Are women with Sjögren's syndrome androgen-deficient? - PubMed - NCBI
The etiology of rheumatoid arthritis. - PubMed - NCBI
Plasma dehydroepiandrosterone, dehydroepiandrosterone sulphate and androsterone sulphate levels and their interaction with plasma proteins in rheum... - PubMed - NCBI
Anyways, after surgery to remove the tumor and consequent normalization of levels of cortisol, T and A the woman developed MS after 6 months. Now, given that the tumor was also overproducing cortisol we cannot say definitively that the lowered androgens was the cause of MS development. But the authors think that at the very least the link between hormones and MS is quite obviously causative.

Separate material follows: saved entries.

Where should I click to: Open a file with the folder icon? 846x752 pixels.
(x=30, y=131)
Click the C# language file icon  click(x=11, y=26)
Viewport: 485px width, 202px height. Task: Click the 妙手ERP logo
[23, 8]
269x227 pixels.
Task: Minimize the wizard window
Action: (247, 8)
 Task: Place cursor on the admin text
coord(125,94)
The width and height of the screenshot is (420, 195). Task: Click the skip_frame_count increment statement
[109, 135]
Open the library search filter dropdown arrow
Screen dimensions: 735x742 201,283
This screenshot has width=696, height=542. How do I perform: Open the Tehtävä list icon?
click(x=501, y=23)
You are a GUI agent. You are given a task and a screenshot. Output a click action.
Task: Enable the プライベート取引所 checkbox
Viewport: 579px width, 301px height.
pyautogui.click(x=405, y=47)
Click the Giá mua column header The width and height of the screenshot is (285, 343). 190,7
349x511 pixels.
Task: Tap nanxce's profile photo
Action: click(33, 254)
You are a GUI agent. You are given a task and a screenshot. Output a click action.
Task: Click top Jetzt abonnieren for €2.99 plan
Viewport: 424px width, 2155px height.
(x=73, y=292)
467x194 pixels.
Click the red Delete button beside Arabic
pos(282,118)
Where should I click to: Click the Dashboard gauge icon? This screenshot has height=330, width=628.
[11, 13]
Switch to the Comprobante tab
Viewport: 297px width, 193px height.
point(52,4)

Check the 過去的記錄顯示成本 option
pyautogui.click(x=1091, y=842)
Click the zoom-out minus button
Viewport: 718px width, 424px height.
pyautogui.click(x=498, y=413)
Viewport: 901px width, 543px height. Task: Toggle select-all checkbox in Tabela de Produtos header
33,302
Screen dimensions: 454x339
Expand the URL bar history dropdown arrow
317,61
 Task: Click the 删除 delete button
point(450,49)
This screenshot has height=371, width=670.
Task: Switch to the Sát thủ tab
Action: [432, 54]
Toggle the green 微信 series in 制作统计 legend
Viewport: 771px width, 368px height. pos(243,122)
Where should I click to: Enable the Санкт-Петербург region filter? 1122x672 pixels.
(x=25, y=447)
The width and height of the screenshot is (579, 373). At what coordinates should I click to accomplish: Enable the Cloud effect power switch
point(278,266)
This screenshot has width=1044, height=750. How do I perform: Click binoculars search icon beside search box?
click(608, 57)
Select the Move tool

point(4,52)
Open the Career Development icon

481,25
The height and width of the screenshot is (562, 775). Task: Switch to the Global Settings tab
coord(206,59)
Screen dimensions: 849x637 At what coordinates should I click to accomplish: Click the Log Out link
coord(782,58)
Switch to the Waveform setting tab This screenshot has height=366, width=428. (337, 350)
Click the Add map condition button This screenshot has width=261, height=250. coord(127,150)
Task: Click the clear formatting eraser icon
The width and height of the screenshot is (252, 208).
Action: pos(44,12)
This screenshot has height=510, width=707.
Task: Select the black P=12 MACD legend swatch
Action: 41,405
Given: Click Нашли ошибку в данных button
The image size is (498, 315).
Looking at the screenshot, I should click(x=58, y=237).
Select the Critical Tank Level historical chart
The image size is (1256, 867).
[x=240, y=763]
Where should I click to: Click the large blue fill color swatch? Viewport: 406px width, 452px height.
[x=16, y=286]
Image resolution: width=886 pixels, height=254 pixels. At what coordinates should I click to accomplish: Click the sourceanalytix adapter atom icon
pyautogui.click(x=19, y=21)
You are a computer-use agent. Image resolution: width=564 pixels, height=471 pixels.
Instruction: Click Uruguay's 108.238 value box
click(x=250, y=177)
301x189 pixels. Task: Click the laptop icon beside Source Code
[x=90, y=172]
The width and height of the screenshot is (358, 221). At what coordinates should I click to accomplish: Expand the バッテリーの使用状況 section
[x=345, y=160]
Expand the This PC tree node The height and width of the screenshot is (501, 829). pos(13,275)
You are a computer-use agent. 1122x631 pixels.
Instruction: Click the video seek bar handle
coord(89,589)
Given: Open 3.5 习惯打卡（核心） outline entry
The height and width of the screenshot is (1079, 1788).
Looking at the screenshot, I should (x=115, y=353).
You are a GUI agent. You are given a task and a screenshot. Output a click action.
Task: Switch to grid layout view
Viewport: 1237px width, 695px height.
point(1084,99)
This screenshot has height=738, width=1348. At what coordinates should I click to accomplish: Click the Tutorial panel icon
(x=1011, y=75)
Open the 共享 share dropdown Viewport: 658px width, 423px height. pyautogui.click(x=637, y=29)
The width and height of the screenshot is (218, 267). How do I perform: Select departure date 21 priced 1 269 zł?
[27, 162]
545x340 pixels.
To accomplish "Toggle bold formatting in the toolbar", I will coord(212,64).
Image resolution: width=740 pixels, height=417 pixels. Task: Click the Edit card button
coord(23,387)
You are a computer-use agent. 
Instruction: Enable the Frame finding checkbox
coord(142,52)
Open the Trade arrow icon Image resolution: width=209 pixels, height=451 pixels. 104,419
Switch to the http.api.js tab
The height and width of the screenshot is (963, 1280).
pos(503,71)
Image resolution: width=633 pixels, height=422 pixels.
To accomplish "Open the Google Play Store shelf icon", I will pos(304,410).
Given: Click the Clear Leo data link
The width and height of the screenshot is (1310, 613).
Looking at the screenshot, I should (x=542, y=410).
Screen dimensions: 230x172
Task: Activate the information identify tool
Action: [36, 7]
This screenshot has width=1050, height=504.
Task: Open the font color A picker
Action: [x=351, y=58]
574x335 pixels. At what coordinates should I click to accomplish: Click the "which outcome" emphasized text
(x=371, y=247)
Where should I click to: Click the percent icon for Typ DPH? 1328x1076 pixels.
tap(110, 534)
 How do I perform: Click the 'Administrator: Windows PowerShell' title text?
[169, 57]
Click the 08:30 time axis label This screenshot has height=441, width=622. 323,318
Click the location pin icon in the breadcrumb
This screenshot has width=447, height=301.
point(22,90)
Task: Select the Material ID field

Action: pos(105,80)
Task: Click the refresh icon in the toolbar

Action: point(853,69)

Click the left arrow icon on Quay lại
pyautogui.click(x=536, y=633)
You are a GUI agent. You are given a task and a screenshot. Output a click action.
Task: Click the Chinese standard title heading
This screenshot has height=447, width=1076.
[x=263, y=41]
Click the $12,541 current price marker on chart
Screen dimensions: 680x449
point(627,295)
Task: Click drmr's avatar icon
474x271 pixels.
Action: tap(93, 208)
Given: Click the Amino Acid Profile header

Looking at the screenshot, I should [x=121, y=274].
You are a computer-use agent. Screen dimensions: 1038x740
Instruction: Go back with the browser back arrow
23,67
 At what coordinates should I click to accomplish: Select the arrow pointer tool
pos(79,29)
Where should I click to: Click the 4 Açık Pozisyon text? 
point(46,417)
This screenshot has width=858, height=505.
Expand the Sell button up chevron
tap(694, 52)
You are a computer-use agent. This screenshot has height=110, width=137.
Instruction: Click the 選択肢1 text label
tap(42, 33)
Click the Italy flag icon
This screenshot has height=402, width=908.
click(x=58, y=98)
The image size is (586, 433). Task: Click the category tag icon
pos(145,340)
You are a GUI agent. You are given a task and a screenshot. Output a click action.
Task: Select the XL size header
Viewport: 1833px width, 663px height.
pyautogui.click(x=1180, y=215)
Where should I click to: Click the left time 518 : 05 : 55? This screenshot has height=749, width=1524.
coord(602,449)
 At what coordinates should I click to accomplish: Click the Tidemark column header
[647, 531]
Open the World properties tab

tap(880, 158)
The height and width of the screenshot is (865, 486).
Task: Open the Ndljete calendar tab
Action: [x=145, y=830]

A unique case of a benign adrenocortical tumor with triple secretion of cortisol, androgens, and aldosterone: development of multiple sclerosis aft... - PubMed - NCBI
"...We present a 39-year old female with a benign adrenal tumor characterized by autonomous secretion of cortisol, androgens, and aldosterone. The patient presented with a 4-year history of hypertension and severe hirsutism. Baseline investigations revealed elevated testosterone, androstendione, and 17OH progesterone with normal levels of dehydroepi androsterone sulfate. CT of the adrenals revealed a 2.5 x 3.0 cm tumor with characteristics of an adenoma on the left adrenal gland. Pelvic ultrasound was normal. Further investigations revealed suppressed basal ACTH levels, loss of diurnal rhythm of cortisol, and failure to suppress on low dose dexamethasone suppression test, suggesting autonomous cortisol secretion by the tumor. She had an exaggerated response of 17OH progesterone to ACTH, implying reduced 21-hydroxylase activity. An elevated plasma aldosterone concentration to plasma renin activity ratio was suggestive of hyperaldosteronism, which was confirmed by failure of aldosterone to suppress to a formal saline infusion test. Complete clinical and biochemical remission of the disease was observed after left adrenalectomy. Histology confirmed the presence of an adrenocortical adenoma. The patient developed multiple sclerosis 6 months after the operation. The flare-up of an autoimmune disease (multiple sclerosis) postoperatively could be coincidental or possibly related to the high normalization of the high cortisol levels acting as a precipitating factor."